• **PROMPT**: Copy the lines of the data below word for word, starting at the line that contains "You are a computer-use" and running through the end of the data, with both ends included. Leave the pictures out of your copy.

[Word and element location data]
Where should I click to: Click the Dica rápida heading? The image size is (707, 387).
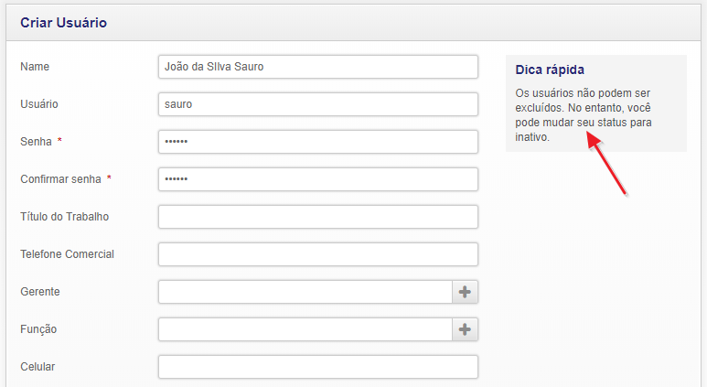pyautogui.click(x=550, y=70)
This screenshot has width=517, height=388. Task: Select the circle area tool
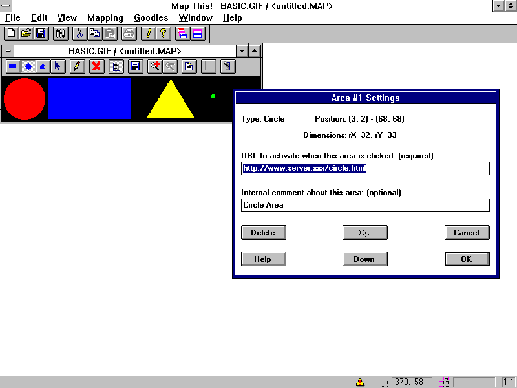(28, 66)
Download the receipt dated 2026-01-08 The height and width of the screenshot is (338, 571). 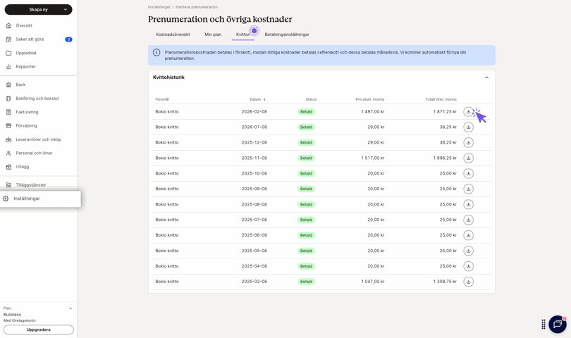468,127
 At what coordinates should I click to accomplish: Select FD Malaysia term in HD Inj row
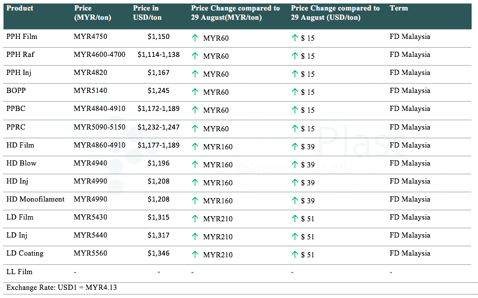pos(409,181)
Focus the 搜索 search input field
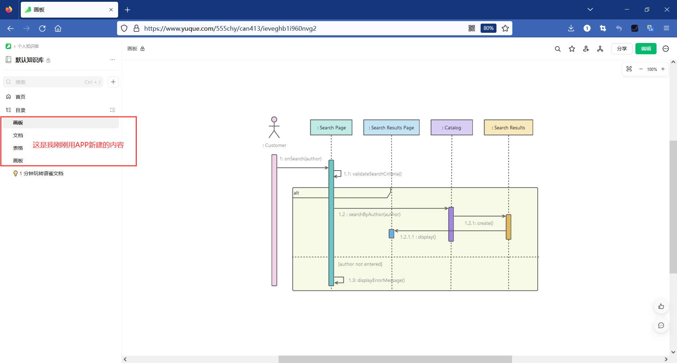The width and height of the screenshot is (677, 363). pyautogui.click(x=53, y=82)
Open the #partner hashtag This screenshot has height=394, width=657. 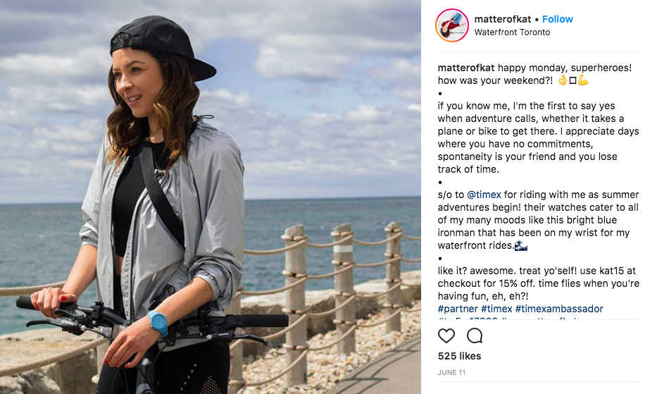pyautogui.click(x=458, y=309)
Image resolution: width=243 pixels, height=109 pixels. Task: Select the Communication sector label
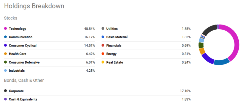[x=21, y=37]
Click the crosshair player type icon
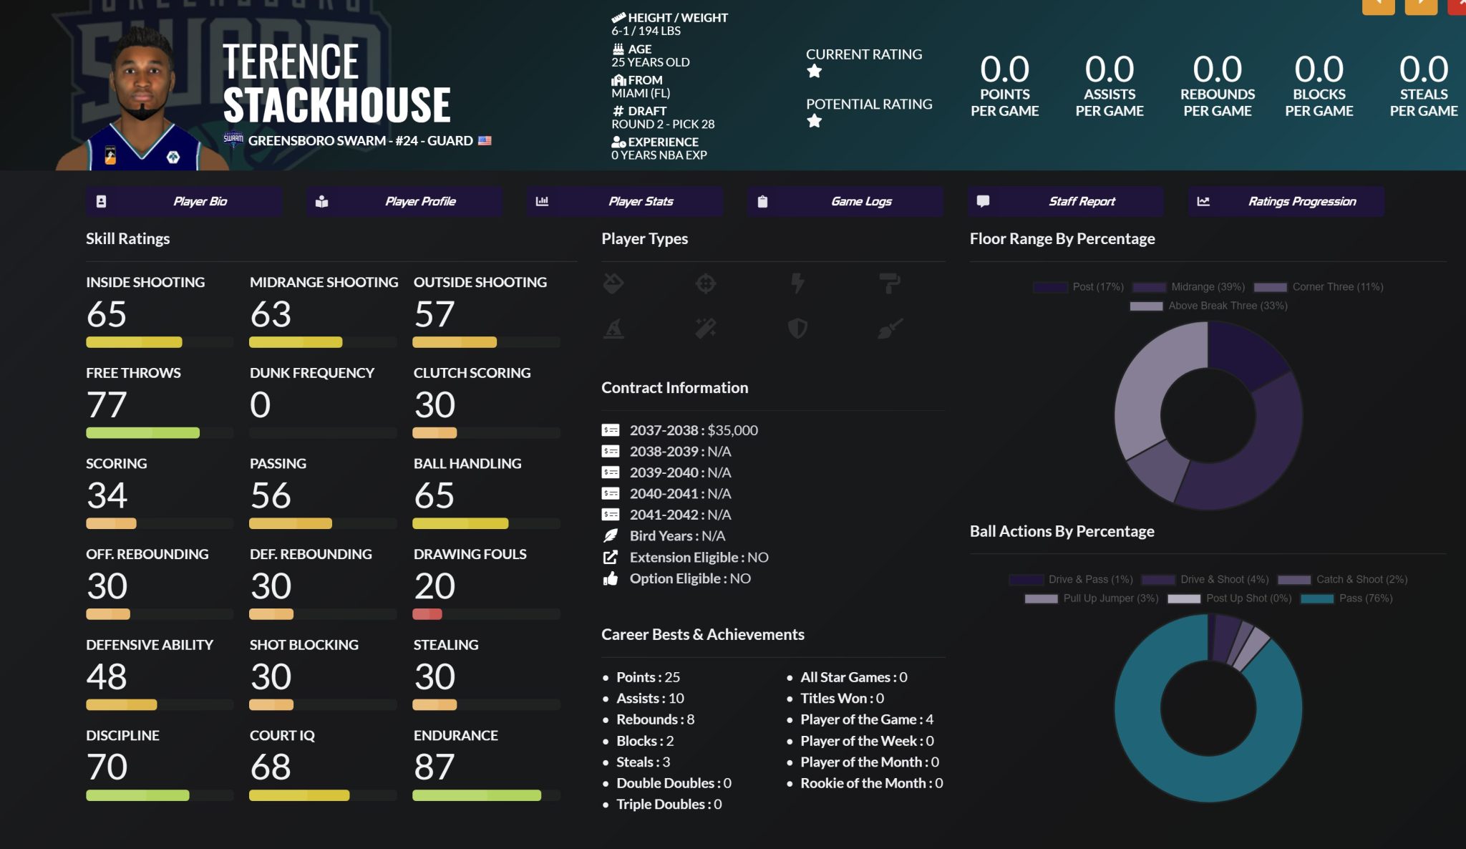The image size is (1466, 849). pos(706,284)
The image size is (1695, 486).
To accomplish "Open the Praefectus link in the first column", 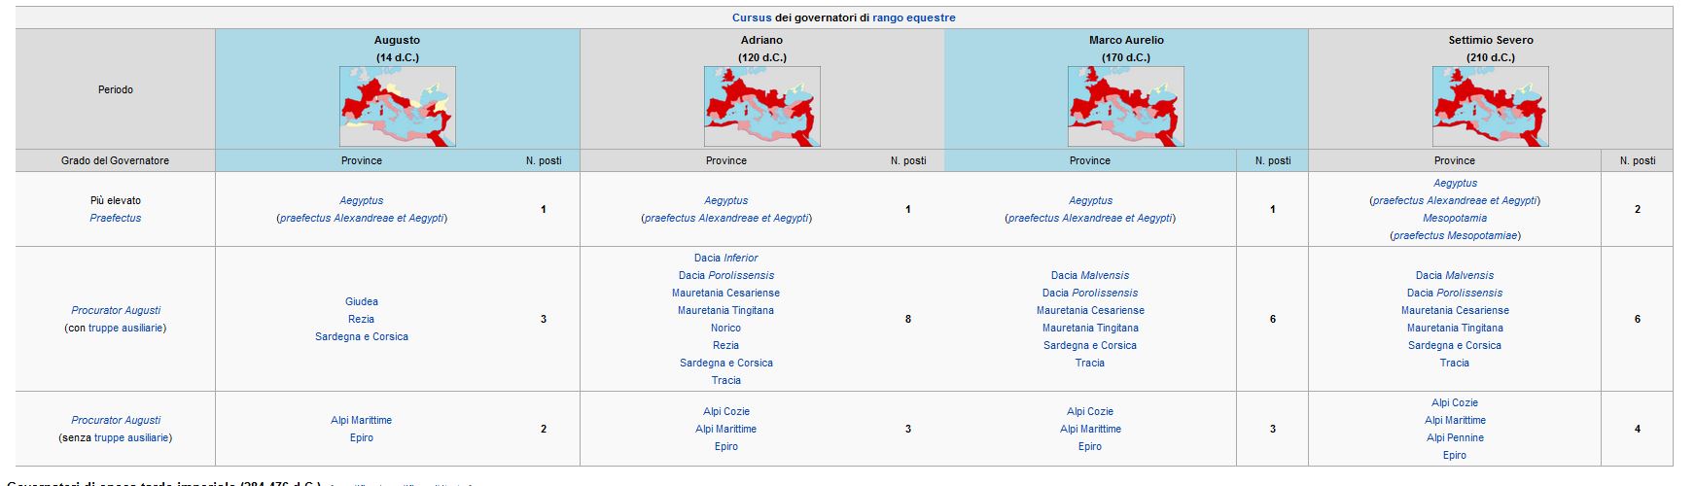I will 116,218.
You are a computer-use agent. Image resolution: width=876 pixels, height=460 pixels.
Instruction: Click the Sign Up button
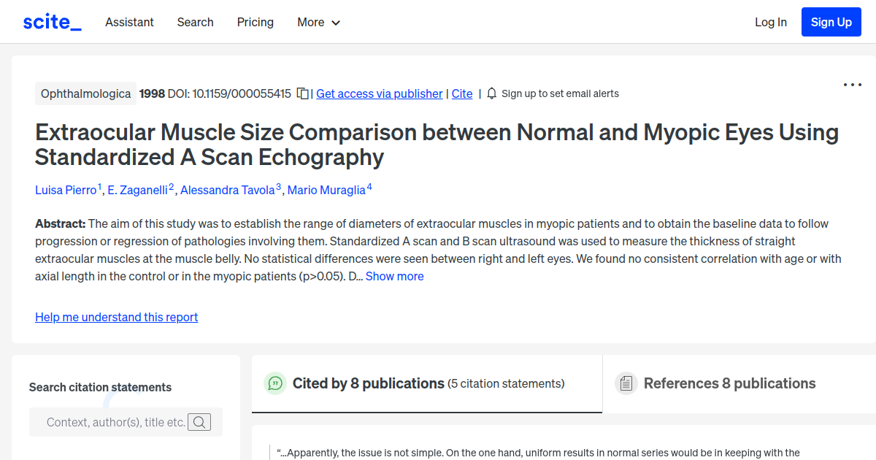(831, 21)
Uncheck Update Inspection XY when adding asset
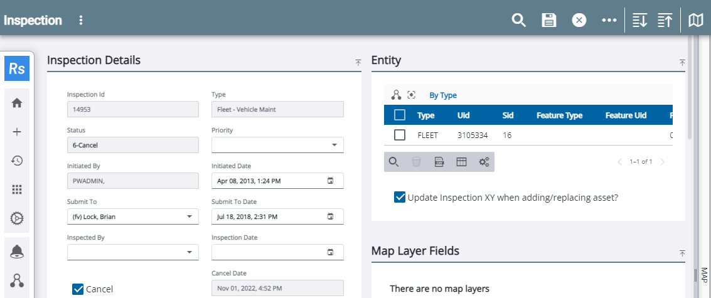This screenshot has height=298, width=711. tap(400, 197)
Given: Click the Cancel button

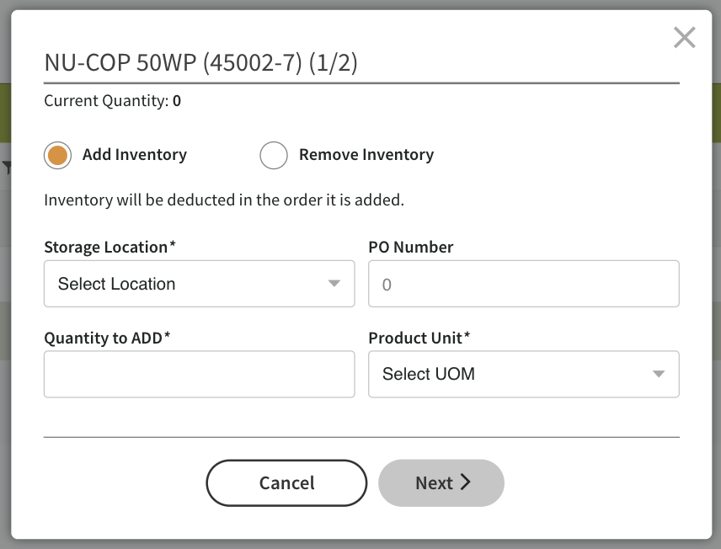Looking at the screenshot, I should click(x=286, y=482).
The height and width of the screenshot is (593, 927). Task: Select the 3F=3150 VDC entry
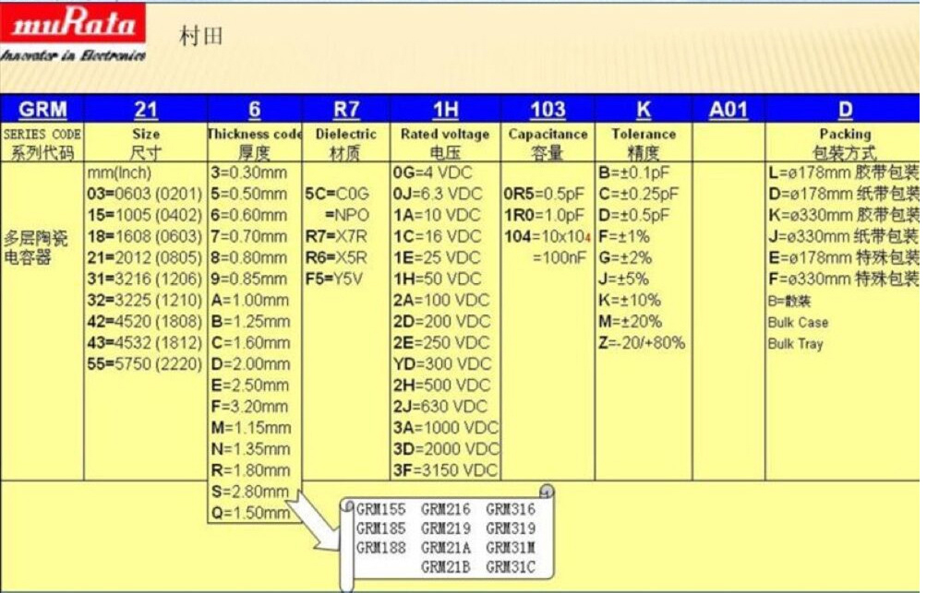coord(445,470)
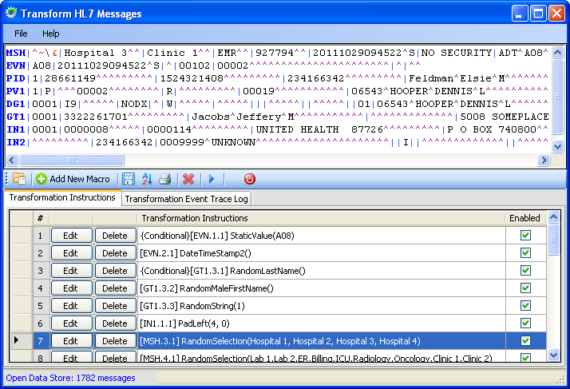Disable the row 1 Enabled checkbox

pos(524,236)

• **RESPONSE TO THE EXERCISE**:
You are a computer-use agent. Image resolution: width=876 pixels, height=460 pixels.
Instruction: Click the Sign Up button
(831, 21)
Uncheck Update Inspection XY when adding asset
This screenshot has height=298, width=711. tap(400, 197)
Given: Click the Cancel button

Looking at the screenshot, I should click(x=286, y=482).
The height and width of the screenshot is (593, 927). Task: Select the 3F=3150 VDC entry
coord(445,470)
Disable the row 1 Enabled checkbox

pos(524,236)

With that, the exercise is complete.